Abstract As the highest and most extensive plateau in the world, the Tibetan Plateau (TP) has remarkable effects on global climate. Through coupled model sensitivity experiments with and without the TP, we show that the TP can affect the Arctic directly via orography-forced stationary waves, and influence the Antarctic indirectly via stationary waves forced by sea surface temperature (SST) in the Indian Ocean. These far-reaching impacts occur mainly in wintertime. The fast atmospheric processes play an important role; particularly, the midlatitude westerly flow, which is stronger and closer to the equator in winter, provides a favorable condition for the eastward and poleward energy propagation of the forced waves. In the Northern Hemisphere, removing the TP causes a wave train traveling from the Asian continent to the North America–Atlantic Ocean region, resulting in intensified westerlies and thus an enhancement of stratospheric polar vortex and Arctic cooling. The pathways are northeastward directly in the upper level due to the background westerlies, while they are eastward and then northeastward in the lower level, modulated by the winter monsoon.

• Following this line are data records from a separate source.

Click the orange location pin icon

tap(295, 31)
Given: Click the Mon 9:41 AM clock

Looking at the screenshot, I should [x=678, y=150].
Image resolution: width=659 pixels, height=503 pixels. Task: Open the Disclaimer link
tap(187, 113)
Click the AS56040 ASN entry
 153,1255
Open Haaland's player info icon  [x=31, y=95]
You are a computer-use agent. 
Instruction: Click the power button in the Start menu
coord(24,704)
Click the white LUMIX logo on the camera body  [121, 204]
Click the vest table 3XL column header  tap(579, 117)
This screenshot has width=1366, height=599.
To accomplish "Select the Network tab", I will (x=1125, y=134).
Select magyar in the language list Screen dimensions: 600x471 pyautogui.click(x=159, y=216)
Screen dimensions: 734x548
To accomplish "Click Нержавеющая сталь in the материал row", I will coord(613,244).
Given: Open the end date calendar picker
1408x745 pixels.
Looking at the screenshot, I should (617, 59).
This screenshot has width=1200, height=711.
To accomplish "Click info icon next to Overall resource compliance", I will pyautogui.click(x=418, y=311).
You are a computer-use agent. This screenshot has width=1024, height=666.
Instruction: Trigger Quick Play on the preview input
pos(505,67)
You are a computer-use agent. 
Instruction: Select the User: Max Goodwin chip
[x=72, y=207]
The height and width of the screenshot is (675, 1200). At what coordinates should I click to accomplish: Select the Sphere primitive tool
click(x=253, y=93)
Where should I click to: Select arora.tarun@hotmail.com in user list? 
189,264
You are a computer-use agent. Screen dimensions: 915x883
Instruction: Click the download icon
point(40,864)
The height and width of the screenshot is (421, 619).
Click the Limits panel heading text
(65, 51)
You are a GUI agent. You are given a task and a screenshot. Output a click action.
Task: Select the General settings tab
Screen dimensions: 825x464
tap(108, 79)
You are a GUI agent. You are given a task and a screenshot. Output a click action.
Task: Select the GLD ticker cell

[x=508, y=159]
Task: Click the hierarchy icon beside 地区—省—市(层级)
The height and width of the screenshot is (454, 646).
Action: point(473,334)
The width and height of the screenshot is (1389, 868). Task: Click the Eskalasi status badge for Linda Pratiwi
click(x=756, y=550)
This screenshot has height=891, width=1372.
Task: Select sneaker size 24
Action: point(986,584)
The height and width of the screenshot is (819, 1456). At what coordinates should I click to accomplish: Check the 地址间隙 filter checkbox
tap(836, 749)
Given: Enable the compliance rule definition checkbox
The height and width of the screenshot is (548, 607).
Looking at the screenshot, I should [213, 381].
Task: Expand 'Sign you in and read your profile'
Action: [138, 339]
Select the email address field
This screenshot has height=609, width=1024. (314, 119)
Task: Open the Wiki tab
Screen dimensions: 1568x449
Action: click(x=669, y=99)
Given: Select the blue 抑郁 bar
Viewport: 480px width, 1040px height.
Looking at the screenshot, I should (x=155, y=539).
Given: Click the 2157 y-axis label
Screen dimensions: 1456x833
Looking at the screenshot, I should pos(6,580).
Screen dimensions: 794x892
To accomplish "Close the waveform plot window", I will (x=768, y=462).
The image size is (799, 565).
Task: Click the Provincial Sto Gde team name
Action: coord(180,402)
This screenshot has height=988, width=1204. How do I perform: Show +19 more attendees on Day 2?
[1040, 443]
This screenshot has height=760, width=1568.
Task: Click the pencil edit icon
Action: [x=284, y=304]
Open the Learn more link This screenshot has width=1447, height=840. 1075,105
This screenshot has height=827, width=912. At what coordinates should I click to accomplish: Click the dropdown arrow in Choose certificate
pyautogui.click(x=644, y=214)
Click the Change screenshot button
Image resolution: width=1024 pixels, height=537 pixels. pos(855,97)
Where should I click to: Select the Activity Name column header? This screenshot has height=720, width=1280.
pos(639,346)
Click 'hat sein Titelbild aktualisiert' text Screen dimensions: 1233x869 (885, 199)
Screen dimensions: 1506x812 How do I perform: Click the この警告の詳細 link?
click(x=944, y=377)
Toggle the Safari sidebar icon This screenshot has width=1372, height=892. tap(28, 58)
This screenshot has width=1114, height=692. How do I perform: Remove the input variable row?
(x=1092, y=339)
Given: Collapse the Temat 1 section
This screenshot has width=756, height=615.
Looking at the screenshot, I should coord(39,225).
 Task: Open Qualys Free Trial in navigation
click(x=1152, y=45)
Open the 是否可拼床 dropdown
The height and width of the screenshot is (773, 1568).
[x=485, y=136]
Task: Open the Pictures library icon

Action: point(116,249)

To the south, the TP perturbation causes an anomalous cross-equatorial flow, leading to an anomalous SST dipole pattern in the Indian Ocean in the austral winter; this generates stationary waves propagating energy southeastward from the tropical Indian Ocean to the Antarctic, resulting in a Rossby wave train circulating around the Antarctic. Our study identifies the seasonality and pathways of the TP affecting the polar regions, which may help to understand the role of the TP in the future climate changes in polar regions.